RECORDS FOR THIS EXERCISE: Begin
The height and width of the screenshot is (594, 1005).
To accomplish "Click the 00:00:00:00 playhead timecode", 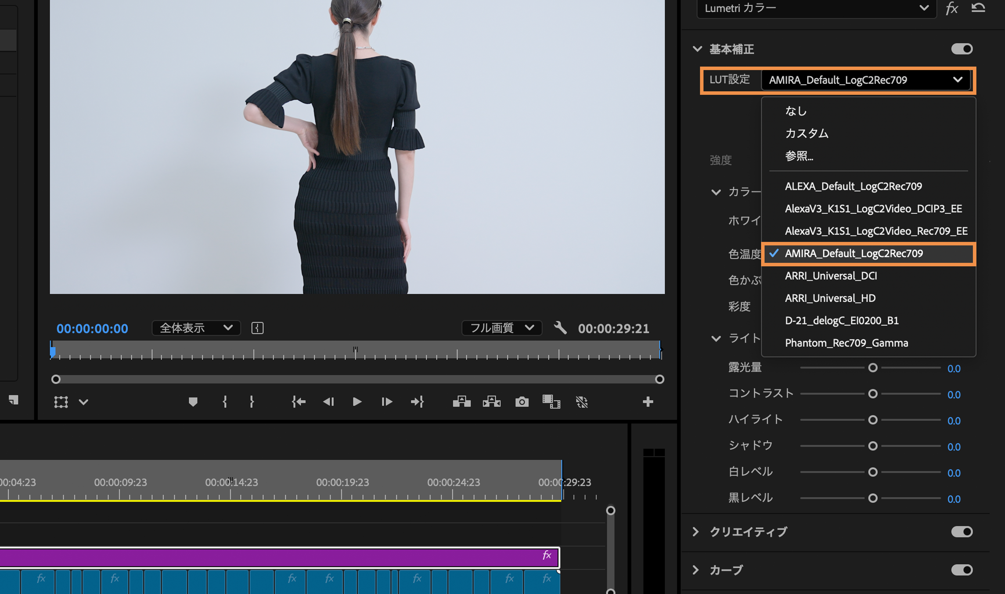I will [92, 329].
RECORDS FOR THIS EXERCISE: End
RECORDS FOR THIS EXERCISE: Begin
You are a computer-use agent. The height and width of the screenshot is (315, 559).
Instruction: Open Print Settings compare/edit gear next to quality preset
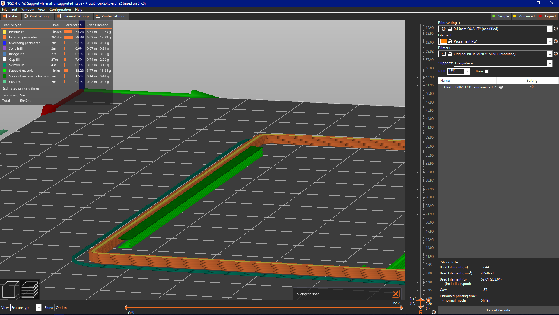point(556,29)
RECORDS FOR THIS EXERCISE: End
- [INSTRUCTIONS TO FOLLOW]:
Report each line in the data above that holds the word "height" by copying it.

- [EXERCISE RESPONSE]:
The height and width of the screenshot is (594, 1005).
You are a computer-use agent. The height and width of the screenshot is (315, 559).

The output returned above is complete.